To evaluate the impact on secondary transmission, vaccinated and unvaccinated C2 hamsters were exposed to ChAd-CoV-2-S- and mRNA-vaccinated contact one hamster 72 hours after the initial exposure. In unvaccinated controls, secondary airborne transmission resulted in high virus titers in the nasal turbinates, nasal washes, and lungs.
However, ChAd-CoV-2-S-immunized contact 2 hamsters showed no measurable infectious virus or viral RNA, with 100% protection from secondary transmission. In contrast, mRNA immunization did not eliminate secondary transmission.
Serum antibody responses correlated with virus titers in ChAd-CoV-2-S- but not mRNA-immunized hamsters. ChAd-CoV-2-S vaccination induced stronger mucosal Immunoglobulin G (IgG) and IgA antibody responses compared to mRNA vaccines.

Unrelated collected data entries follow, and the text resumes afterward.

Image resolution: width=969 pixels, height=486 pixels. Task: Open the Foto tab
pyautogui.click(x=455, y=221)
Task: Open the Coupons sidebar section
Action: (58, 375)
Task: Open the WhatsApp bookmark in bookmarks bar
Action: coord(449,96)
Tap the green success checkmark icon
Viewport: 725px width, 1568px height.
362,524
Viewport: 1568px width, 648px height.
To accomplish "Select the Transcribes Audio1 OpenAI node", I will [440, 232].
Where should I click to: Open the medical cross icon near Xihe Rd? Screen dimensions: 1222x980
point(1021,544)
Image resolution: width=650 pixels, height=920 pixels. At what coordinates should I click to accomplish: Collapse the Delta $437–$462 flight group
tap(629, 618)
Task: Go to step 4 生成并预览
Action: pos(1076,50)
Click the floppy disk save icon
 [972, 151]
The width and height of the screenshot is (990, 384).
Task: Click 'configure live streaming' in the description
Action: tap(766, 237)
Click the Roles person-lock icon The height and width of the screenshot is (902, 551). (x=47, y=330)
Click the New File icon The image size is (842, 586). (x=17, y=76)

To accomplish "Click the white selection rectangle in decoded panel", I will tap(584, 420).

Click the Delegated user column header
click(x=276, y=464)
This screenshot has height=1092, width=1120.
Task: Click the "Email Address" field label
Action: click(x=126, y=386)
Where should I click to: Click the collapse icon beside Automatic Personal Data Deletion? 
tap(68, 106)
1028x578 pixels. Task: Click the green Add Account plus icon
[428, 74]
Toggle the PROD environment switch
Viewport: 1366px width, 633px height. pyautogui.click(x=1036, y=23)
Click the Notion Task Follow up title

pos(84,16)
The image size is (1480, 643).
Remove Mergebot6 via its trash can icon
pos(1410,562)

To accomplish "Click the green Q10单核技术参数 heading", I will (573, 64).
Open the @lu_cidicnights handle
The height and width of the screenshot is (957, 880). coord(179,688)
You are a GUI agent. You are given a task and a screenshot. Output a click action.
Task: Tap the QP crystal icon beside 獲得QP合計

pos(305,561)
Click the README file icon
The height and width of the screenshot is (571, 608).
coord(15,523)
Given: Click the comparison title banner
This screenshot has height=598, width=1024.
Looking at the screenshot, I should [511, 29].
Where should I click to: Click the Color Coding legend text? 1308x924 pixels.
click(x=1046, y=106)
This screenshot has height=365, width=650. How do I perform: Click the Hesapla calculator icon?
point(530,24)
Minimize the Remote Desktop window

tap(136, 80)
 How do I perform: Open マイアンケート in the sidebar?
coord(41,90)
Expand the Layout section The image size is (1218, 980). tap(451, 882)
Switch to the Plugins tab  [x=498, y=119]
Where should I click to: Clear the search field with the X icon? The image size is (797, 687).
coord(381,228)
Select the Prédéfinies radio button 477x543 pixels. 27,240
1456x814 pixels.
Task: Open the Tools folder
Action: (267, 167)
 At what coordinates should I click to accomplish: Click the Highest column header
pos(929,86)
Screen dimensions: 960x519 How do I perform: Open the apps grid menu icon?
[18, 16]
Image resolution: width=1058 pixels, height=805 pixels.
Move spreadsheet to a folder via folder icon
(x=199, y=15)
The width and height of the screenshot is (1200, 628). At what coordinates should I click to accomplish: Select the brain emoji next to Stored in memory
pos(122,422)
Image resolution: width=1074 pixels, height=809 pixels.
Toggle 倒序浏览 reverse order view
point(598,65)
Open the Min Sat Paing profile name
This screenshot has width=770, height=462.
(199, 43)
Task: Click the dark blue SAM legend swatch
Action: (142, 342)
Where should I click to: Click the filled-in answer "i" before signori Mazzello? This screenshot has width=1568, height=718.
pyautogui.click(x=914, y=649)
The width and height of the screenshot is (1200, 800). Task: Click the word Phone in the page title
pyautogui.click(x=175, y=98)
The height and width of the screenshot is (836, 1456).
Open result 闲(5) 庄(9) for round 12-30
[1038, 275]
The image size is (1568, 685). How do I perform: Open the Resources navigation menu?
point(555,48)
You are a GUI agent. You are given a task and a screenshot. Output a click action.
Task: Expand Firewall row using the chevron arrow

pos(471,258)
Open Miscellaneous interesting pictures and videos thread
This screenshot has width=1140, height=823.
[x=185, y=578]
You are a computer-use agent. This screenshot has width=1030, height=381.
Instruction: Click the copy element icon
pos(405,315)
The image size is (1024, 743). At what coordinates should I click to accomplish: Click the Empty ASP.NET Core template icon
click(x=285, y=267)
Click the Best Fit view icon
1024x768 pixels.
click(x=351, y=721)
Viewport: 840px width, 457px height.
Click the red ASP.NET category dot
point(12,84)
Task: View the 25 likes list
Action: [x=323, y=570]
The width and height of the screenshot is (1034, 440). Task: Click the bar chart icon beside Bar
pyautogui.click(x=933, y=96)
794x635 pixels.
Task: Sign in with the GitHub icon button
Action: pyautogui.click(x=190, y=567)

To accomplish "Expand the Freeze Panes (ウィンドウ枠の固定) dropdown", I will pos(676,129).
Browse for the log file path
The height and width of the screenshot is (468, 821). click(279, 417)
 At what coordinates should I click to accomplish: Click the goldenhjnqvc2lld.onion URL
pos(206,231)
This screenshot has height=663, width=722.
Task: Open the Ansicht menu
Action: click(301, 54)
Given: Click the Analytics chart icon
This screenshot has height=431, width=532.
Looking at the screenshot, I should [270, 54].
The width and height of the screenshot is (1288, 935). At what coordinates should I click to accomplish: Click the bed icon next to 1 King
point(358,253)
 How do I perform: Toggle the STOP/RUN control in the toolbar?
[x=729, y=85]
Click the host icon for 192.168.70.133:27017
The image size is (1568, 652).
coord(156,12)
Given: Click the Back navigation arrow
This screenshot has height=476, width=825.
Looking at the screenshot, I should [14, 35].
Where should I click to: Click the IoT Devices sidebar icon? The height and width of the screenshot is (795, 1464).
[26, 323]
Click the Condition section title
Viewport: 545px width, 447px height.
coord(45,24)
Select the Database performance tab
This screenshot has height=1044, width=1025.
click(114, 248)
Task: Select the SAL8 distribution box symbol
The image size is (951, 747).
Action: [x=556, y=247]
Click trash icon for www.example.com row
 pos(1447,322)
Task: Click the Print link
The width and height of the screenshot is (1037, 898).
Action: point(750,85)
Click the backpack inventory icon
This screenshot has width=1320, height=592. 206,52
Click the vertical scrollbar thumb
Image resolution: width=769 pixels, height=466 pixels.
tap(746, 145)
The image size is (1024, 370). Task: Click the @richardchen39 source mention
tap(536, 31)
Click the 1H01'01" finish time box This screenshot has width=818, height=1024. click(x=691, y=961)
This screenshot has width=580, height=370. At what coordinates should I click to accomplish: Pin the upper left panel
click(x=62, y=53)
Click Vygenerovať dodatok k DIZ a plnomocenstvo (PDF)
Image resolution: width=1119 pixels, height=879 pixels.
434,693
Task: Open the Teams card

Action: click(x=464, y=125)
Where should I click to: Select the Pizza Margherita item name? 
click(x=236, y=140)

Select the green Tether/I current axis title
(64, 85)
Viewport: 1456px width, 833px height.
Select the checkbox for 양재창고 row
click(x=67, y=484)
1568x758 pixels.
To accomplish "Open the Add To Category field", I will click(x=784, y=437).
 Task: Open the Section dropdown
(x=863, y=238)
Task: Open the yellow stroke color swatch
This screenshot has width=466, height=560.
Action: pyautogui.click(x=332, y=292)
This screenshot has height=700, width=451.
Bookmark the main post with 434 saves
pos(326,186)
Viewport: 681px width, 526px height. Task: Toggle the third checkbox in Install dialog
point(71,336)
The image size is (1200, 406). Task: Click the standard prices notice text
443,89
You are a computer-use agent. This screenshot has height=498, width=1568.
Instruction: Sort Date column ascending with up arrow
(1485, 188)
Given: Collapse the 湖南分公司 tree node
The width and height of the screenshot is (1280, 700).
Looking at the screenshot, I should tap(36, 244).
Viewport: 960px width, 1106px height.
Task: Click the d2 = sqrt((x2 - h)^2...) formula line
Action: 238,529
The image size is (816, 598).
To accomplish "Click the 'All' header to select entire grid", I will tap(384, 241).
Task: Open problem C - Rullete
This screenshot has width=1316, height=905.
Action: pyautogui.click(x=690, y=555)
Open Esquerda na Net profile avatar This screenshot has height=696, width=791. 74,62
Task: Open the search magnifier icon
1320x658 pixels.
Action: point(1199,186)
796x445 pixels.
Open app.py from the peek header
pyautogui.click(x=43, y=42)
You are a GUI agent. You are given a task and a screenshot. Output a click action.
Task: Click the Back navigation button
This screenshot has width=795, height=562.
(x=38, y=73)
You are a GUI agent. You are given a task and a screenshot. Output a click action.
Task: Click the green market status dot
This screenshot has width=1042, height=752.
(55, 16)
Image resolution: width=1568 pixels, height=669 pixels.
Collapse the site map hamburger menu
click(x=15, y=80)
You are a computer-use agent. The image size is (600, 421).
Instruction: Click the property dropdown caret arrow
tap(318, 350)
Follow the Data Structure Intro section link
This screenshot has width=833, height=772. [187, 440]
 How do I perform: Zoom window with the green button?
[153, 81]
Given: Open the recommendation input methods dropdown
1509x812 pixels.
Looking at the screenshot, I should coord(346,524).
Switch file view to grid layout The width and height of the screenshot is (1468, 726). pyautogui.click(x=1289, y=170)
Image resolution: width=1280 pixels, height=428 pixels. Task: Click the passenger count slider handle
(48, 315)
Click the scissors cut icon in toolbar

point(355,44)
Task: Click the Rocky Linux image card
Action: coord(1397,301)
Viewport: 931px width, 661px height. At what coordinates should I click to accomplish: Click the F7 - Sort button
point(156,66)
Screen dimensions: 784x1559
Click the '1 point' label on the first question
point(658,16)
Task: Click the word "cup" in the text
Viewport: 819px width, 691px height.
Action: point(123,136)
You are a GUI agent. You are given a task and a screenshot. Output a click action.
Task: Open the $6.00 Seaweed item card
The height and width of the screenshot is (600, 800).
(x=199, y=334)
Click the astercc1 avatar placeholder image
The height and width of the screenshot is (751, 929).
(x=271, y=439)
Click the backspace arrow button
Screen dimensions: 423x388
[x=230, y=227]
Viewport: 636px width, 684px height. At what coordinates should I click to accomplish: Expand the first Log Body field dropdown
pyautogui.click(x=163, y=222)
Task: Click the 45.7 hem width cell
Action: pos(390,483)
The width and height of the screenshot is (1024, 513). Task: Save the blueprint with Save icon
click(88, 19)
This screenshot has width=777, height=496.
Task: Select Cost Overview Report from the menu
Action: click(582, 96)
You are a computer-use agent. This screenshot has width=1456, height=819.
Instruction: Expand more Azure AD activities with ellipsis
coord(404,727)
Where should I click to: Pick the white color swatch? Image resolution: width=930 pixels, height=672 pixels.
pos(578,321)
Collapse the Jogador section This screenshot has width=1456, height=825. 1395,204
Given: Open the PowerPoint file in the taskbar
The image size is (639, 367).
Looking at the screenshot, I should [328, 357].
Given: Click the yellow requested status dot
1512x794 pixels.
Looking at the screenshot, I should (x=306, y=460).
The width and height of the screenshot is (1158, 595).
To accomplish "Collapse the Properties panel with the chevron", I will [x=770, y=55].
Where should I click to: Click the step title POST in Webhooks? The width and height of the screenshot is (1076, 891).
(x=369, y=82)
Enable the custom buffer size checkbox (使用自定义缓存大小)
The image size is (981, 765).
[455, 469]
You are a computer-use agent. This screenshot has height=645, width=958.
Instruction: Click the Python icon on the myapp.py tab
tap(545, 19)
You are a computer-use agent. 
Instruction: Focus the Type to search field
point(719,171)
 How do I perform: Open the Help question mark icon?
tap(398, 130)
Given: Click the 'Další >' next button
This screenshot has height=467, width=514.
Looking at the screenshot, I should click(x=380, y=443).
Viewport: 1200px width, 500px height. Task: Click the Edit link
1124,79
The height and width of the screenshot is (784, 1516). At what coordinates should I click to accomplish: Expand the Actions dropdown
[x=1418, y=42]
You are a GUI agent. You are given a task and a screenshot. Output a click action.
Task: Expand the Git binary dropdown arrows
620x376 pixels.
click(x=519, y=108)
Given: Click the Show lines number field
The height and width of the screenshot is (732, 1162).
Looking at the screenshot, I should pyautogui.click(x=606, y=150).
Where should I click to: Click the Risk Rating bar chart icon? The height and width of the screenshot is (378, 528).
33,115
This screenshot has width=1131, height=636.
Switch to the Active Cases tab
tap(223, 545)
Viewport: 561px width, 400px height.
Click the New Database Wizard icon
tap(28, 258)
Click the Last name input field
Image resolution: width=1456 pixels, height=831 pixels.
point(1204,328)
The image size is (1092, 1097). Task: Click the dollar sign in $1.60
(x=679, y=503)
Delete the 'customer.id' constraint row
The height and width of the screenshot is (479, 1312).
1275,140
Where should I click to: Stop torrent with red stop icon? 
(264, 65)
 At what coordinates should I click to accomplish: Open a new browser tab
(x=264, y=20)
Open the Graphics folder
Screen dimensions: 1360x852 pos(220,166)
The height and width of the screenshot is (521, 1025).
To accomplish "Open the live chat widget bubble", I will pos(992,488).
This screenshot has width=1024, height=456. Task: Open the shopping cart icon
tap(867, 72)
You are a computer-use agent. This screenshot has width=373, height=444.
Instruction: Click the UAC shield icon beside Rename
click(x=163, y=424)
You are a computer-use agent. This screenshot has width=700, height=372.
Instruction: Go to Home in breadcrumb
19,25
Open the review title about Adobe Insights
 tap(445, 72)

Next-generation sequencing of the S gene in C1 and C2 animals showed no significant amino acid changes, indicating that sequential airborne transmission did not induce the selection of viral variants.
Conclusions
To summarize, intranasal immunization with ChAd-CoV-2-S, prevented primary transmission and lung infection, and blocked sequential transmission to vaccinated and unvaccinated hamsters.
In contrast, systemic immunization with an mRNA vaccine did not prevent virus replication in the lungs or sequential transmission.
These findings suggest that mucosal vaccines can significantly reduce lower respiratory tract infections and community spread of SARS-CoV-2 by blocking sequential transmission cycles.